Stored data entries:
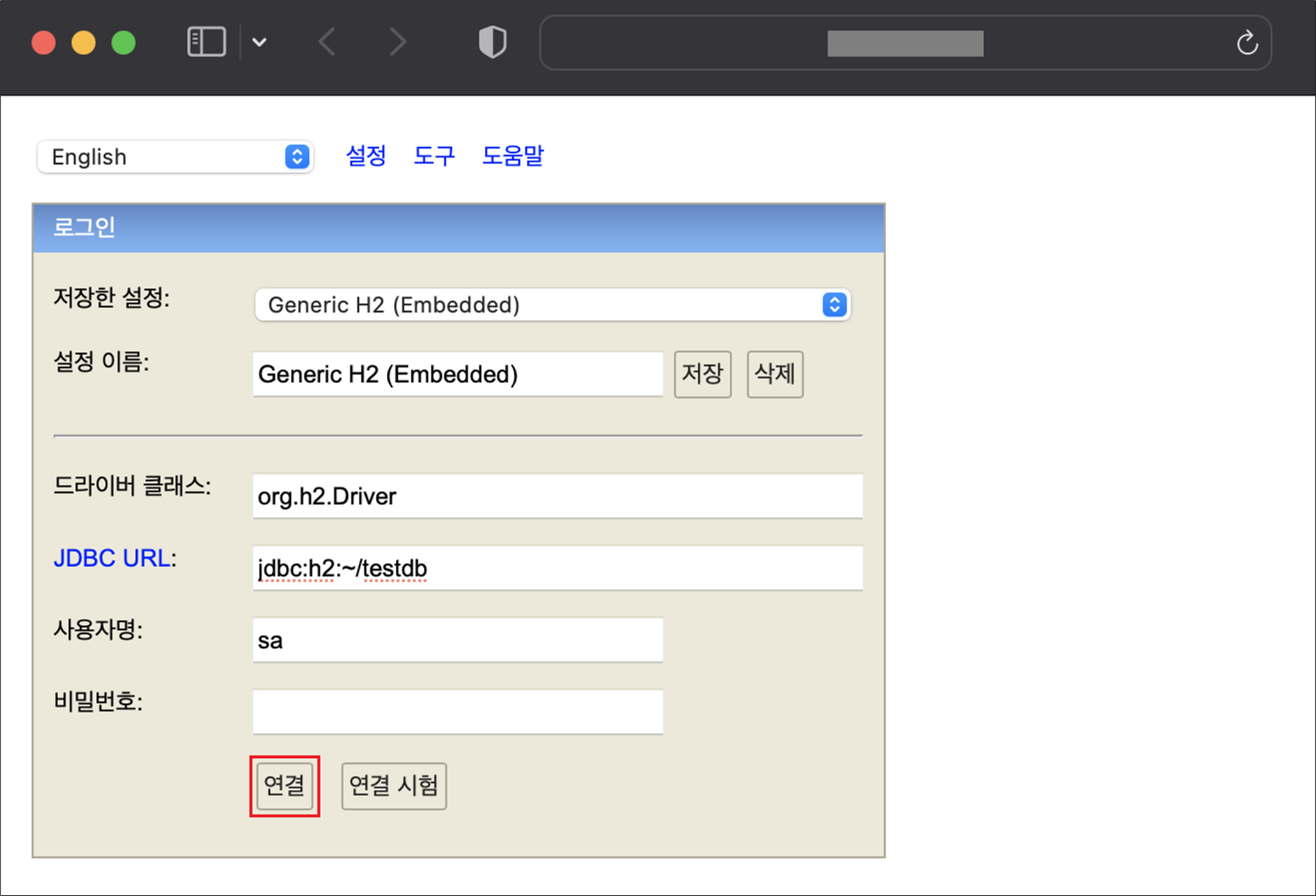Click the browser back arrow

click(x=327, y=42)
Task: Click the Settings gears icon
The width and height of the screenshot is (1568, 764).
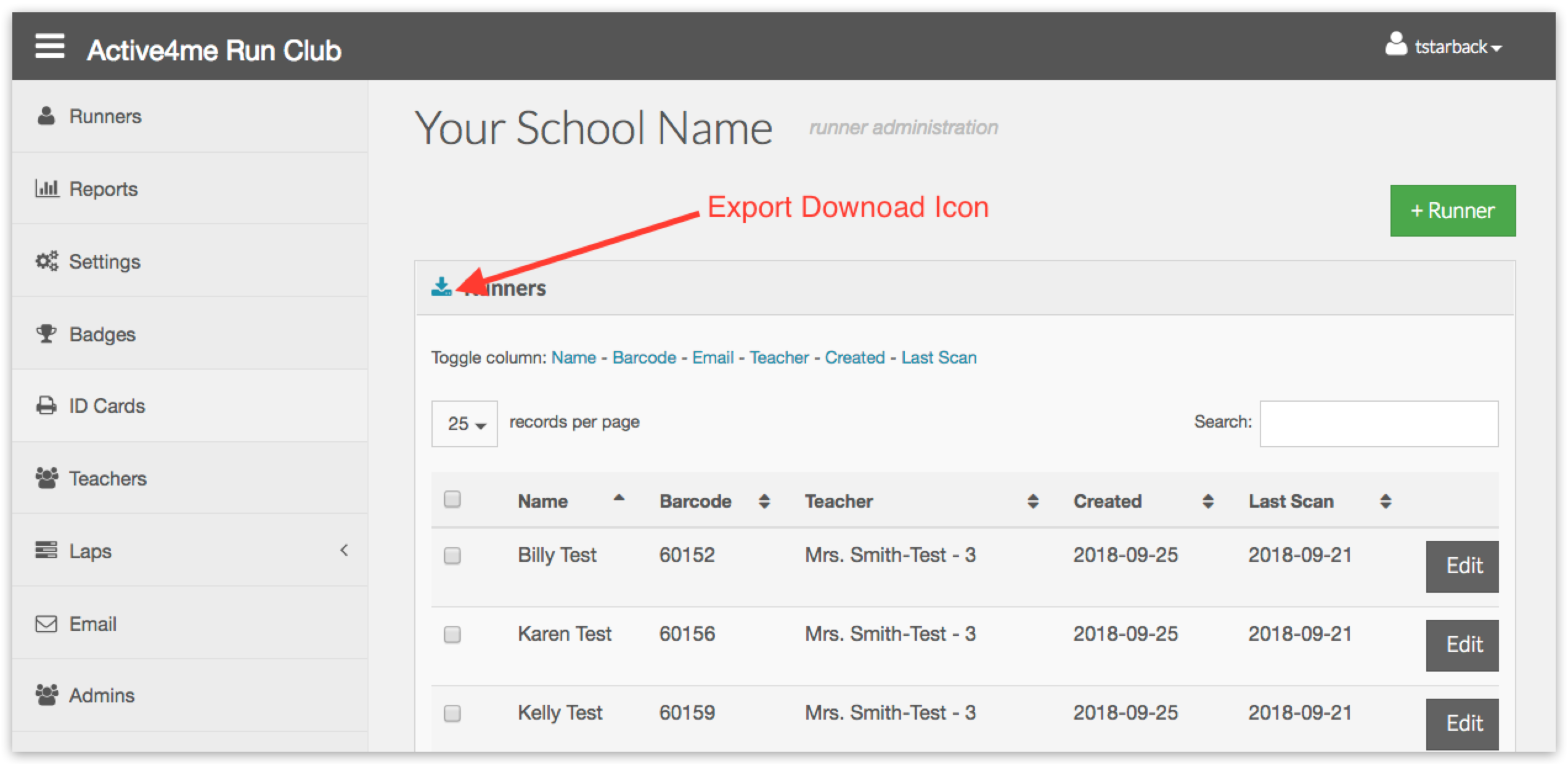Action: click(47, 261)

TRY IT:
In the data above, find the line with "The width and" and repeat it and every line after it through the end, exactly; leave the pictures out.

ANSWER FOR THE TASK:
The width and height of the screenshot is (1568, 764).
Action: click(47, 261)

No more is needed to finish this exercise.